Steven Van Dyck, Directeur Adjoint du réacteur de recherche BR2 au Centre d’Etude de l’Energie Nucléaire (SCK-CEN), parle à l’Agence internationale d’informations nucléaires NucNet de la crise mondiale des isotopes médicaux et des problèmes auxquels se heurte la production du molybdène 99 *.

9 déc. 2009

En ce qui concerne les problèmes mondiaux que rencontre la production de molybdène 99, quelles sont les incidences de ces problèmes sur le fonctionnement du BR2? La charge de travail du réacteur a-t-elle augmenté?

Actuellement, nous tournons à peu près comme d’habitude, mais cette situation aura des incidences non négligeables l’année prochaine. En 2010, le BR2 fonctionnera avec un cycle de réacteur supplémentaire entièrement consacré à la production de molybdène 99. Qui plus est, pour le deuxième cycle de réacteur, en avril 2010, nous augmenterons la capacité de production de 50%. A cette époque, la capacité sera égale à la capacité de traitement de deux producteurs européens de molybdène 99, l’Institut National des Radio-éléments (IRE) en Belgique et Covidien aux Pays-Bas.

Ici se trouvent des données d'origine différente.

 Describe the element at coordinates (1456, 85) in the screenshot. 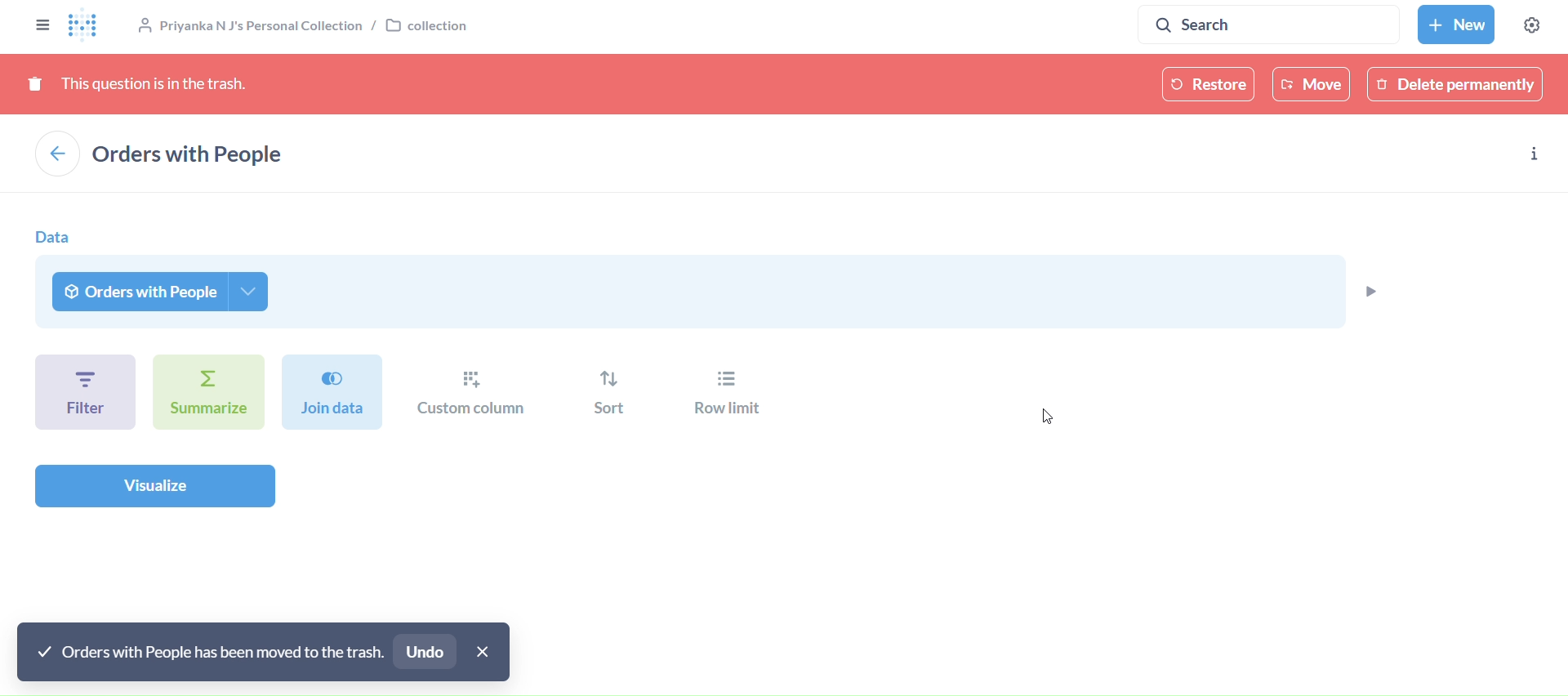

I see `delete permanently` at that location.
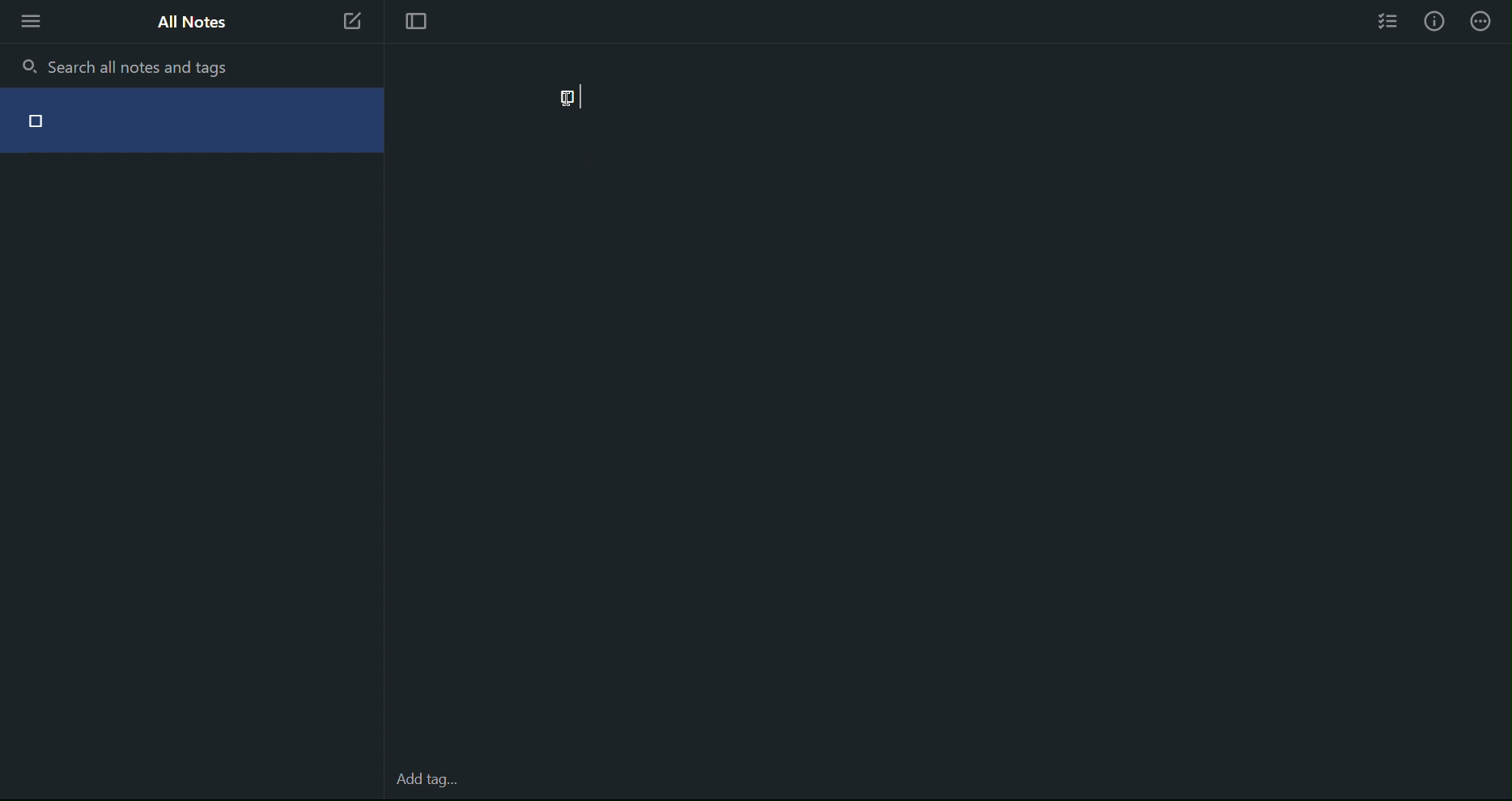 The height and width of the screenshot is (801, 1512). What do you see at coordinates (569, 98) in the screenshot?
I see `Check Point (unchecked)` at bounding box center [569, 98].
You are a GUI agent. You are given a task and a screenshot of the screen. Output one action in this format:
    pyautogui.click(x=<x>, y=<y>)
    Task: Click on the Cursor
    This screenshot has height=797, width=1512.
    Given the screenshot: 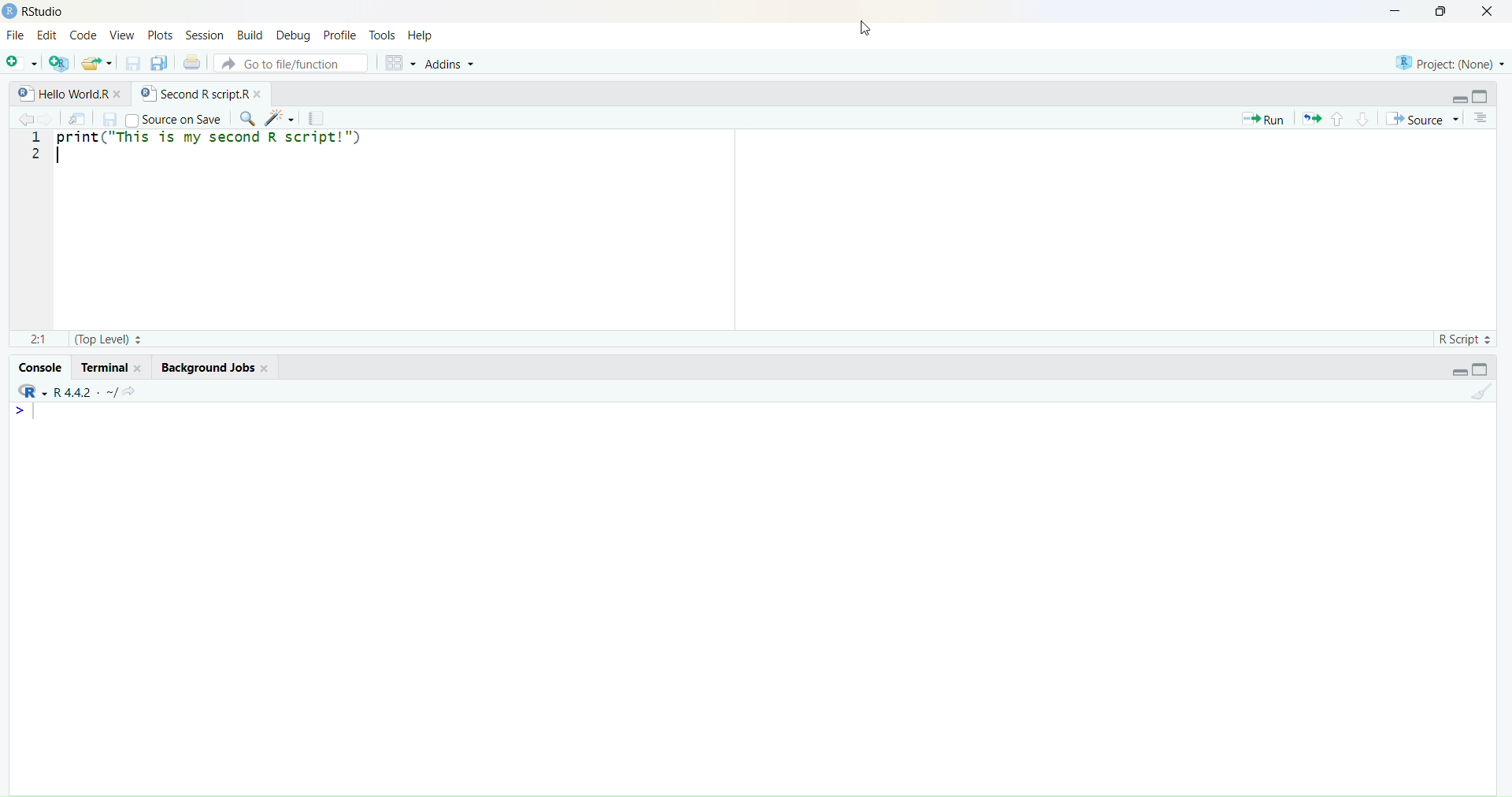 What is the action you would take?
    pyautogui.click(x=856, y=29)
    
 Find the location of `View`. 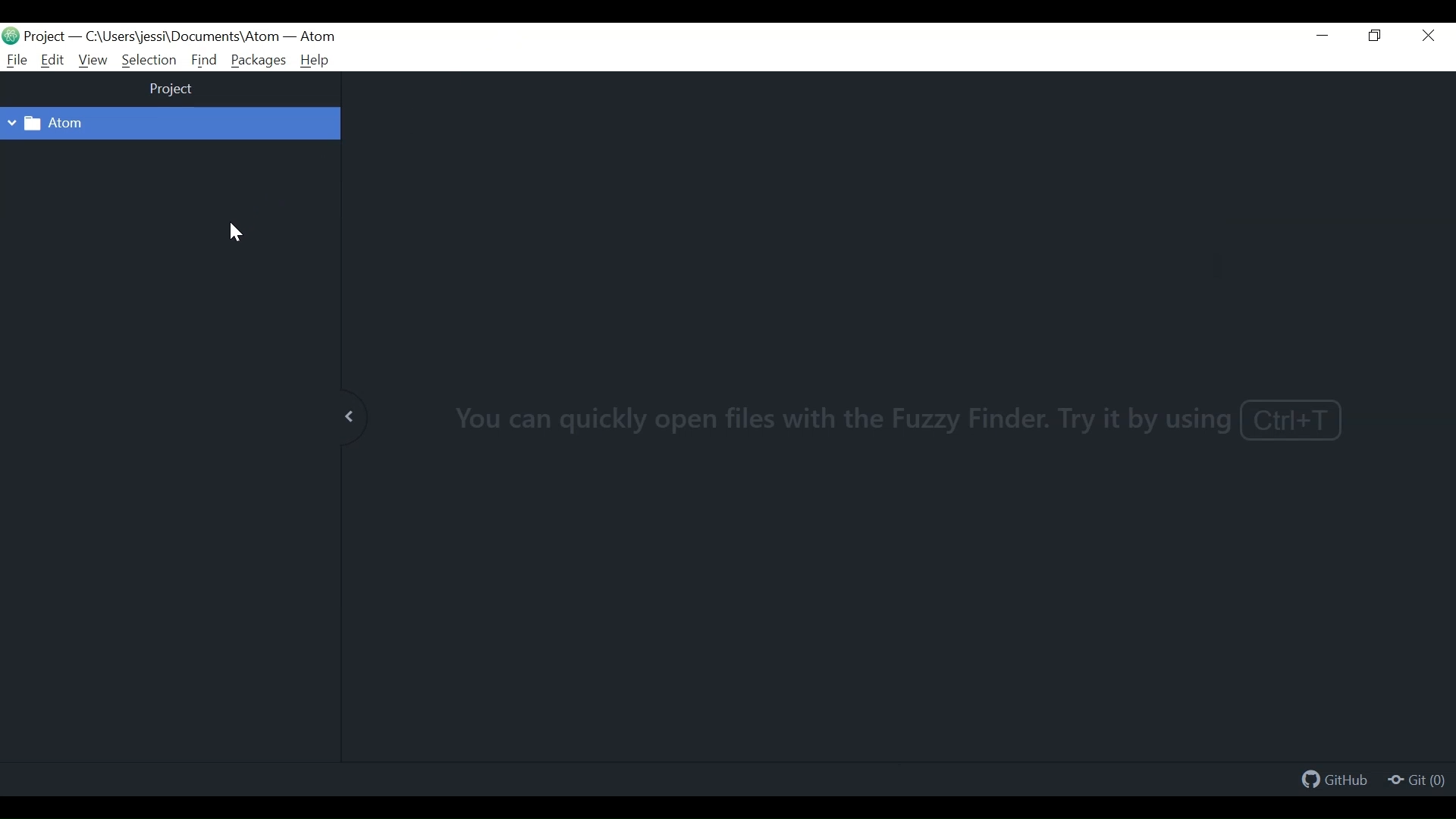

Est-il juste de dire que la pénurie de molybdène 99 ne sera pas résolue en optimisant les programmes des réacteurs européens, mais qu’elle sera simplement atténuée?
En effet, c’est bien le cas. Le groupe de l’AIPES s’est réuni en septembre**, et il est apparu évident qu’on va encore connaître en Europe des périodes relativement courtes durant lesquelles l’approvisionnement fera défaut. Donc, à cette époque, ou bien le réacteur NRU (National Research Universal) au Canada devra avoir redémarré, ou bien le réacteur Safari de Pelindaba, en Afrique du Sud, pourra se charger d’une certaine partie de la production. Bien entendu, compte tenu de leur relatif éloignement par rapport à l’Europe, ces deux réacteurs sont moins attractifs en raison de la durée des transports et de la durée de vie limitée du produit, qui est de 66 heures.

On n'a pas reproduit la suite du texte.